##### Stored data #####

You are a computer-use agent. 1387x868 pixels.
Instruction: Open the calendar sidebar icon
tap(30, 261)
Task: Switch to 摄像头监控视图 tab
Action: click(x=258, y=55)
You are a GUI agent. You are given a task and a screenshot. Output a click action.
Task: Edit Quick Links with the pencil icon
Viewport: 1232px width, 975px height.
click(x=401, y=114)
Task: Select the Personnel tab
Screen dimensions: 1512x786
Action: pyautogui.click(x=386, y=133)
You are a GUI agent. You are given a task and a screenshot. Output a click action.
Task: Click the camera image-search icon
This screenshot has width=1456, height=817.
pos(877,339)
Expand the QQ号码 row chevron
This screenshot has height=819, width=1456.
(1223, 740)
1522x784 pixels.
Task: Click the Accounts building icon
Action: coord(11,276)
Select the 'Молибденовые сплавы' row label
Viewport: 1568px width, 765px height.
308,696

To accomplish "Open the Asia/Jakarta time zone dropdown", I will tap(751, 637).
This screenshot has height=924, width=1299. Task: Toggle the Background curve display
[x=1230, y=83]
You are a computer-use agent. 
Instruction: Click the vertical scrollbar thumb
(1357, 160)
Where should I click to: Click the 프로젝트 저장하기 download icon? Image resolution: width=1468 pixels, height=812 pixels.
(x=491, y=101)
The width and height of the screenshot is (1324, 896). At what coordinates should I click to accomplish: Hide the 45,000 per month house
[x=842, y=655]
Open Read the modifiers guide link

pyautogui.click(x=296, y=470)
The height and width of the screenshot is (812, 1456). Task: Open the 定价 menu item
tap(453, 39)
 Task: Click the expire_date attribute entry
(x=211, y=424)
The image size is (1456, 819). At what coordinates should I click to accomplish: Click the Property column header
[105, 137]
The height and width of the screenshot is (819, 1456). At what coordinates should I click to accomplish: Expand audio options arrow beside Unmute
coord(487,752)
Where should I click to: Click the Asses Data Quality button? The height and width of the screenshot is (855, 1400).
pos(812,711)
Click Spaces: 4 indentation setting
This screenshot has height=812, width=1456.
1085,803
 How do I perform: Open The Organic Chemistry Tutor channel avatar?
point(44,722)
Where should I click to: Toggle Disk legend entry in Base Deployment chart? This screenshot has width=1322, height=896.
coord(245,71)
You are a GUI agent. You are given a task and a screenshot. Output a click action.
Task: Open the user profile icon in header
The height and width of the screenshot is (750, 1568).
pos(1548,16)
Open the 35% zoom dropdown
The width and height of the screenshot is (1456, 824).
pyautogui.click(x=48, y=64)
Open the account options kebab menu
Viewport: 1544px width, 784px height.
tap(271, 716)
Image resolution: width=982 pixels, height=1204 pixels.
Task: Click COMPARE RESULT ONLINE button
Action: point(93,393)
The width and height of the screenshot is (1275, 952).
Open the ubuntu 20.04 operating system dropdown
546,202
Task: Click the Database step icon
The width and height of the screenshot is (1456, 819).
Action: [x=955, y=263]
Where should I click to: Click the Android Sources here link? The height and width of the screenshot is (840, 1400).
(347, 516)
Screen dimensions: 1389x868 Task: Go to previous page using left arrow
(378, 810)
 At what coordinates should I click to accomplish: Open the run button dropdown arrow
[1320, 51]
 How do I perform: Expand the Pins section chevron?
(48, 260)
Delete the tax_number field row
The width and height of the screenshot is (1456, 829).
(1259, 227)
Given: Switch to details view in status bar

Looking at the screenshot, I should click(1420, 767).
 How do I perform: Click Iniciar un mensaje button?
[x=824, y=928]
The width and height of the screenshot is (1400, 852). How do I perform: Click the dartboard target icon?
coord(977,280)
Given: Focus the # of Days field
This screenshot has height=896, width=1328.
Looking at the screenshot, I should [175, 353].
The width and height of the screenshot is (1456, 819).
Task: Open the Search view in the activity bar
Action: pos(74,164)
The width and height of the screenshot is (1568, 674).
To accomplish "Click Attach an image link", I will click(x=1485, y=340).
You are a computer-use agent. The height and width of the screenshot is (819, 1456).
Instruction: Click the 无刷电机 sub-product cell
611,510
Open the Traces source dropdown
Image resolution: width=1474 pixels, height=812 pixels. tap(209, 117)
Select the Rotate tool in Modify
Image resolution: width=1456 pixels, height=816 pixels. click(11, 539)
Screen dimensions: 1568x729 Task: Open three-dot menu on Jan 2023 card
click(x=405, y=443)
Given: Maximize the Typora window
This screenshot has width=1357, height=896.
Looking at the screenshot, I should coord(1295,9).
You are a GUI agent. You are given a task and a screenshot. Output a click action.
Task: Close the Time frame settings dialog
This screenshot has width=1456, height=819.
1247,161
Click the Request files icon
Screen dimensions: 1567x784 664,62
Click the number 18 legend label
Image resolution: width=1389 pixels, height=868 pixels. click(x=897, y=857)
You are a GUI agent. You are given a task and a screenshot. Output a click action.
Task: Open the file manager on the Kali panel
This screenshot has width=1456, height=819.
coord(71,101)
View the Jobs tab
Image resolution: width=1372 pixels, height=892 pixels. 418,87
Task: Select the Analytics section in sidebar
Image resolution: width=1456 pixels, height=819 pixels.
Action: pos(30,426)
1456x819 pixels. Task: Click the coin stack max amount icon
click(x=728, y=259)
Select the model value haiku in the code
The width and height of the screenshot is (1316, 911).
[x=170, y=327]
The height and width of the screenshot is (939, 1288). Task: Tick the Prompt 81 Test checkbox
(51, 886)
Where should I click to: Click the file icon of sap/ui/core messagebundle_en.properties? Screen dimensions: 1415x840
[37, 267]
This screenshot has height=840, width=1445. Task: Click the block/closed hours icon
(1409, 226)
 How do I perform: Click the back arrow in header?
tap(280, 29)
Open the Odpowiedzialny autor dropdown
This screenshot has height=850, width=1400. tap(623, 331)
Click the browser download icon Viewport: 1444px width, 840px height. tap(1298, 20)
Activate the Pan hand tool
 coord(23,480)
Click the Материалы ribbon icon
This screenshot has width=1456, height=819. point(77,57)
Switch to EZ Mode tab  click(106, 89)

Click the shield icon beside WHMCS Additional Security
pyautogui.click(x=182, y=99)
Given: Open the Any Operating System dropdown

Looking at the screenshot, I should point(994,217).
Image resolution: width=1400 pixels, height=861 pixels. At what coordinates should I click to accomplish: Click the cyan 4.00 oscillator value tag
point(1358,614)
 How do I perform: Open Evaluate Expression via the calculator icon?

#####

* _Task goal_:
Copy exactly the lines that run from the first line of the data to the line containing "Task: Click the camera image-search icon", please, with both ends included and nothing else.

* _Exercise solution_:
You are a computer-use agent. 1387x868 pixels.
Instruction: Open the calendar sidebar icon
tap(30, 261)
Task: Switch to 摄像头监控视图 tab
Action: click(x=258, y=55)
You are a GUI agent. You are given a task and a screenshot. Output a click action.
Task: Edit Quick Links with the pencil icon
Viewport: 1232px width, 975px height.
click(x=401, y=114)
Task: Select the Personnel tab
Screen dimensions: 1512x786
Action: pyautogui.click(x=386, y=133)
You are a GUI agent. You are given a task and a screenshot. Output a click action.
Task: Click the camera image-search icon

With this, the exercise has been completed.